*** Block opens ***

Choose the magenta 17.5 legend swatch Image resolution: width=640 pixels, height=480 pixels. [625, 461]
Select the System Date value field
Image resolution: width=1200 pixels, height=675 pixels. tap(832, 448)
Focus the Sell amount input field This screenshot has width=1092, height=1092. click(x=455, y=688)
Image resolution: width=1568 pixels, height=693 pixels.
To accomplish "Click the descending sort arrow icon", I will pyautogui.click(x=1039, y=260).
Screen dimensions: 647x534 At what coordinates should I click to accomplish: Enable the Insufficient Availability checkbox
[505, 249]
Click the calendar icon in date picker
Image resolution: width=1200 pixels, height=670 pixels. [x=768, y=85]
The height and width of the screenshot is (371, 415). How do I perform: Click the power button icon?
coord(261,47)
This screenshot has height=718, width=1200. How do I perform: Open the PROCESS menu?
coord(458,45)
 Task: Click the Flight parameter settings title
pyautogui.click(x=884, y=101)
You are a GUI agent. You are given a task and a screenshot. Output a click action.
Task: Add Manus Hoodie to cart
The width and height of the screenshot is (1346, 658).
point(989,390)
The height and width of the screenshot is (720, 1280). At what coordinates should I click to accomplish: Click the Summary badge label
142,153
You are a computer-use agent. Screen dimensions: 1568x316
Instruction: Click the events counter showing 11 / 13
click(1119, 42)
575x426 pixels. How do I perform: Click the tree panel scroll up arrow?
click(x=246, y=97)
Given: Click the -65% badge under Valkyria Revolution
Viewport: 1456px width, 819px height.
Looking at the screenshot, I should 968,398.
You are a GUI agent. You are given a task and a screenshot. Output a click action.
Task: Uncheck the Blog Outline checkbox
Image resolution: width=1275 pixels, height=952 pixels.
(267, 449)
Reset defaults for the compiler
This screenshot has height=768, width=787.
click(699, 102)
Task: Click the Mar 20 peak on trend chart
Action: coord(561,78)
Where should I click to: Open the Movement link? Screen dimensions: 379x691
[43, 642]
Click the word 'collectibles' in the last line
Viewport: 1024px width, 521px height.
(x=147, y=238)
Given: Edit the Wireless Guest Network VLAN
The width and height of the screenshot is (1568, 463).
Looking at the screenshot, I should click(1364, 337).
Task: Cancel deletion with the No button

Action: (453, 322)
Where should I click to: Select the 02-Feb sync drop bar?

*** Block closes ***

Go back to the start of the listing above. Reproduce each line exactly, ending with the line that contains "Given: Edit the Wireless Guest Network VLAN".

Choose the magenta 17.5 legend swatch Image resolution: width=640 pixels, height=480 pixels. [625, 461]
Select the System Date value field
Image resolution: width=1200 pixels, height=675 pixels. tap(832, 448)
Focus the Sell amount input field This screenshot has width=1092, height=1092. click(x=455, y=688)
Image resolution: width=1568 pixels, height=693 pixels.
To accomplish "Click the descending sort arrow icon", I will pyautogui.click(x=1039, y=260).
Screen dimensions: 647x534 At what coordinates should I click to accomplish: Enable the Insufficient Availability checkbox
[505, 249]
Click the calendar icon in date picker
Image resolution: width=1200 pixels, height=670 pixels. [x=768, y=85]
The height and width of the screenshot is (371, 415). How do I perform: Click the power button icon?
coord(261,47)
This screenshot has height=718, width=1200. How do I perform: Open the PROCESS menu?
coord(458,45)
 Task: Click the Flight parameter settings title
pyautogui.click(x=884, y=101)
You are a GUI agent. You are given a task and a screenshot. Output a click action.
Task: Add Manus Hoodie to cart
The width and height of the screenshot is (1346, 658).
point(989,390)
The height and width of the screenshot is (720, 1280). At what coordinates should I click to accomplish: Click the Summary badge label
142,153
You are a computer-use agent. Screen dimensions: 1568x316
Instruction: Click the events counter showing 11 / 13
click(1119, 42)
575x426 pixels. How do I perform: Click the tree panel scroll up arrow?
click(x=246, y=97)
Given: Click the -65% badge under Valkyria Revolution
Viewport: 1456px width, 819px height.
Looking at the screenshot, I should 968,398.
You are a GUI agent. You are given a task and a screenshot. Output a click action.
Task: Uncheck the Blog Outline checkbox
Image resolution: width=1275 pixels, height=952 pixels.
(267, 449)
Reset defaults for the compiler
This screenshot has height=768, width=787.
click(699, 102)
Task: Click the Mar 20 peak on trend chart
Action: coord(561,78)
Where should I click to: Open the Movement link? Screen dimensions: 379x691
[43, 642]
Click the word 'collectibles' in the last line
Viewport: 1024px width, 521px height.
(x=147, y=238)
Given: Edit the Wireless Guest Network VLAN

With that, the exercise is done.